*Task brief*: Copy out the material verbatim, everything from the line containing "The height and width of the screenshot is (2415, 1115)." down to the line containing "[x=19, y=369]", with both of those lines included.

[Start Data listing]

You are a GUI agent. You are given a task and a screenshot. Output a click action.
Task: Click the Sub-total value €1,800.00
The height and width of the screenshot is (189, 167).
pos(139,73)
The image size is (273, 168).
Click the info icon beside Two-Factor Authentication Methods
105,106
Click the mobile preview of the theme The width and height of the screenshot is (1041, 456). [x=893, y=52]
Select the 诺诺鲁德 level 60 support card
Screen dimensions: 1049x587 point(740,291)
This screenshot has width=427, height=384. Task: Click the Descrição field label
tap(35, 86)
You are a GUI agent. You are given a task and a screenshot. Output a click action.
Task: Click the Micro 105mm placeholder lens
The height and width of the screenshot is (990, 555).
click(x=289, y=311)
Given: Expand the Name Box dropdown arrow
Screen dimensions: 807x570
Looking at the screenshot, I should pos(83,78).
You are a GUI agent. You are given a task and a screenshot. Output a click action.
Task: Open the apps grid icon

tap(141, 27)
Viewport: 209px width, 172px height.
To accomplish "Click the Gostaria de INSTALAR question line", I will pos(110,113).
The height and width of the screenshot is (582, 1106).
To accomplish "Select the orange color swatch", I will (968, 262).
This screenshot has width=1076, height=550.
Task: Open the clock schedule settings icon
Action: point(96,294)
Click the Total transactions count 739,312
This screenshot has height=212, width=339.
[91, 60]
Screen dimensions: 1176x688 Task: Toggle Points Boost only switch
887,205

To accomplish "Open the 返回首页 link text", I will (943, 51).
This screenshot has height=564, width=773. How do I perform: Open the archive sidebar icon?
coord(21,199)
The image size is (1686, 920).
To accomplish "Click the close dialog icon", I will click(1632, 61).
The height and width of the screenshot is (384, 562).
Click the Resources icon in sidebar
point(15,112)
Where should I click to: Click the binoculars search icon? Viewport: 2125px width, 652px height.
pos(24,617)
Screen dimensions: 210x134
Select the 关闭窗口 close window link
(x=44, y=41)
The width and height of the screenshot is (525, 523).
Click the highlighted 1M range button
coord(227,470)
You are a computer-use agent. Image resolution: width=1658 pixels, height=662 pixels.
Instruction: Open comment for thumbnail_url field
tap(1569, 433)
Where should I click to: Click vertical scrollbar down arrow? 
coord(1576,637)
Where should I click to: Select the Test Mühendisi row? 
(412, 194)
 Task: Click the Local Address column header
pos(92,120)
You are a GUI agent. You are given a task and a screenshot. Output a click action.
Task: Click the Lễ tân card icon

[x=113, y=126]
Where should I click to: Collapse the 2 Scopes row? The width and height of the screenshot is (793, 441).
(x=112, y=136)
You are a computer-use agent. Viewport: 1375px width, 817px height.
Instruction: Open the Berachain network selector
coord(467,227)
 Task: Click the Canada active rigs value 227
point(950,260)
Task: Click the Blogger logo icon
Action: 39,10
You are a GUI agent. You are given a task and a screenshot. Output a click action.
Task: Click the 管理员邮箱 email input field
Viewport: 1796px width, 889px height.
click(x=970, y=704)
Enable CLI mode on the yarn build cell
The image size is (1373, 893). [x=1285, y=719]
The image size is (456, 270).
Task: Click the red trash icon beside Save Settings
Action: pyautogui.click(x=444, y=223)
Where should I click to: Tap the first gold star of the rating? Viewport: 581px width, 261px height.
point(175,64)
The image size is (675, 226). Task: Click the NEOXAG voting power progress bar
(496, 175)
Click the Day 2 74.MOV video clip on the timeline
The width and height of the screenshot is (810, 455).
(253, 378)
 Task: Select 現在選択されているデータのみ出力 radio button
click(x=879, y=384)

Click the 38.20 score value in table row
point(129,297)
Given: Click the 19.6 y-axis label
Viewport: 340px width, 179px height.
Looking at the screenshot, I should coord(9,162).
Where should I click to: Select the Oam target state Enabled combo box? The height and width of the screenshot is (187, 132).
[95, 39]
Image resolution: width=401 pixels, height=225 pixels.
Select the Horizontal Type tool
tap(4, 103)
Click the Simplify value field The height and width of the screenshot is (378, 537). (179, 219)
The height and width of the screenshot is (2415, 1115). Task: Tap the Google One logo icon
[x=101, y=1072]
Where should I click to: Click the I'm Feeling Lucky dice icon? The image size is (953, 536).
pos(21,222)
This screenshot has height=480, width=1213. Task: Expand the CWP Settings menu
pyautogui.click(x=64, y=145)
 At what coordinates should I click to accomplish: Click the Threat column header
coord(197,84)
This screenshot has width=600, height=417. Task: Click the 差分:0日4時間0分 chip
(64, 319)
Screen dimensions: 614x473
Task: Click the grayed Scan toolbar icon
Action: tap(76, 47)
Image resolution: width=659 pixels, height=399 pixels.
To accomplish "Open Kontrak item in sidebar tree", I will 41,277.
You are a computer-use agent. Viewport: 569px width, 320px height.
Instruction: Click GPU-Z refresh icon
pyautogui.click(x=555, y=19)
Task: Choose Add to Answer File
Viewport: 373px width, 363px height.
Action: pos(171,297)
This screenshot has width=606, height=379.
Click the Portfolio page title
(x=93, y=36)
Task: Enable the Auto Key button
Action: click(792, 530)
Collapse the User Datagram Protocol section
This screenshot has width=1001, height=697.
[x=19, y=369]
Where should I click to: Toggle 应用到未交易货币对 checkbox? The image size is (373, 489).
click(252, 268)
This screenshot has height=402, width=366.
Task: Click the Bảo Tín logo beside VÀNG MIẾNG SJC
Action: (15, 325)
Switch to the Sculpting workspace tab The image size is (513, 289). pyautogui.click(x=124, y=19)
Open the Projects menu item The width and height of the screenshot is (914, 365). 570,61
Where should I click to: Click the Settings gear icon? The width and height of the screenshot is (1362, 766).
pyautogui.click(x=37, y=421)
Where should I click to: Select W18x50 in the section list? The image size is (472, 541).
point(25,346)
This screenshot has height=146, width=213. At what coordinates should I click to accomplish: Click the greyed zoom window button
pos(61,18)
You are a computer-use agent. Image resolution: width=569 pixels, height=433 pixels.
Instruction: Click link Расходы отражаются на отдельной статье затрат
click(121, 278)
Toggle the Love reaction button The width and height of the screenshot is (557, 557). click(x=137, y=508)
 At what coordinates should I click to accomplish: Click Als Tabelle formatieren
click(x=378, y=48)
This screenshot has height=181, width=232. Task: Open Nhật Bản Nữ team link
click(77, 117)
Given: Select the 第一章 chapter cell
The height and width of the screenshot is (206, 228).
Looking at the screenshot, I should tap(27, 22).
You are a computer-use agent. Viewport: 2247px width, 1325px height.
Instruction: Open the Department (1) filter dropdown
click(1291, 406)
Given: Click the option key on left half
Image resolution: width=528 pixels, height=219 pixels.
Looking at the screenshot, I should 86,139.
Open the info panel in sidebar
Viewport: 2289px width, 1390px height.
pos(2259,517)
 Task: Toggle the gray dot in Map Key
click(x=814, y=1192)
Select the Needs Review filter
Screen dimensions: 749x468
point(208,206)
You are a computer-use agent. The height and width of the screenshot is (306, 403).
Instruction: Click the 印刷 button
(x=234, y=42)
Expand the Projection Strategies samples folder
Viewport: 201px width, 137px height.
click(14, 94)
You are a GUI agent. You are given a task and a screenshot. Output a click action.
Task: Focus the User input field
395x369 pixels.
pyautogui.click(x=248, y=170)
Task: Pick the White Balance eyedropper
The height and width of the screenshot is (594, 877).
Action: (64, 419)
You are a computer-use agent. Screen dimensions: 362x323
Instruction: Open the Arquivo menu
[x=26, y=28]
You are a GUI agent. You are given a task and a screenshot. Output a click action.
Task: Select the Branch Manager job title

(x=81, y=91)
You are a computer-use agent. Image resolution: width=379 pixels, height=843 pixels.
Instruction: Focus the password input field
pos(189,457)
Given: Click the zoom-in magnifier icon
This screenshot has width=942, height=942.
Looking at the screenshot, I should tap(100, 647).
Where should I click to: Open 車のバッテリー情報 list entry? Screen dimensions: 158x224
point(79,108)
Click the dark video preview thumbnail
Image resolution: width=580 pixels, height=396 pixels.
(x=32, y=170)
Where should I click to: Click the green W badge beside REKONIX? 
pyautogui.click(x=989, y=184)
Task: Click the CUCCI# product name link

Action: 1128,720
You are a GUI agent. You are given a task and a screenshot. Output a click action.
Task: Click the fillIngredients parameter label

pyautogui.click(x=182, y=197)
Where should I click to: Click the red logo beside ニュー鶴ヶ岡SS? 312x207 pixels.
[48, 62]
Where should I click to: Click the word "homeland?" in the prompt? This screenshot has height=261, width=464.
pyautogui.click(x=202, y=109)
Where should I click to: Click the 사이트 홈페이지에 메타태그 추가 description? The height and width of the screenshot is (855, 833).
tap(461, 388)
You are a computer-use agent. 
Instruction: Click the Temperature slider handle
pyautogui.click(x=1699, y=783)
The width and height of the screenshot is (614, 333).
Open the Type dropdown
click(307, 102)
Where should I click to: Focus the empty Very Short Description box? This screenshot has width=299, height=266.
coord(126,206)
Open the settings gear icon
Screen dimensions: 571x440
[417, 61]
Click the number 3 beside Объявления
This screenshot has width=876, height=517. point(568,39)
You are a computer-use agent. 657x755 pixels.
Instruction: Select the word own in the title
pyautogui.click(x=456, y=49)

[End Data listing]

*Task output*:
The height and width of the screenshot is (2415, 1115). Task: Tap the Google One logo icon
[x=101, y=1072]
Where should I click to: Click the I'm Feeling Lucky dice icon? The image size is (953, 536).
pos(21,222)
This screenshot has height=480, width=1213. Task: Expand the CWP Settings menu
pyautogui.click(x=64, y=145)
 At what coordinates should I click to accomplish: Click the Threat column header
coord(197,84)
This screenshot has width=600, height=417. Task: Click the 差分:0日4時間0分 chip
(64, 319)
Screen dimensions: 614x473
Task: Click the grayed Scan toolbar icon
Action: tap(76, 47)
Image resolution: width=659 pixels, height=399 pixels.
To accomplish "Open Kontrak item in sidebar tree", I will 41,277.
You are a computer-use agent. Viewport: 569px width, 320px height.
Instruction: Click GPU-Z refresh icon
pyautogui.click(x=555, y=19)
Task: Choose Add to Answer File
Viewport: 373px width, 363px height.
Action: pos(171,297)
This screenshot has width=606, height=379.
Click the Portfolio page title
(x=93, y=36)
Task: Enable the Auto Key button
Action: click(792, 530)
Collapse the User Datagram Protocol section
This screenshot has width=1001, height=697.
[x=19, y=369]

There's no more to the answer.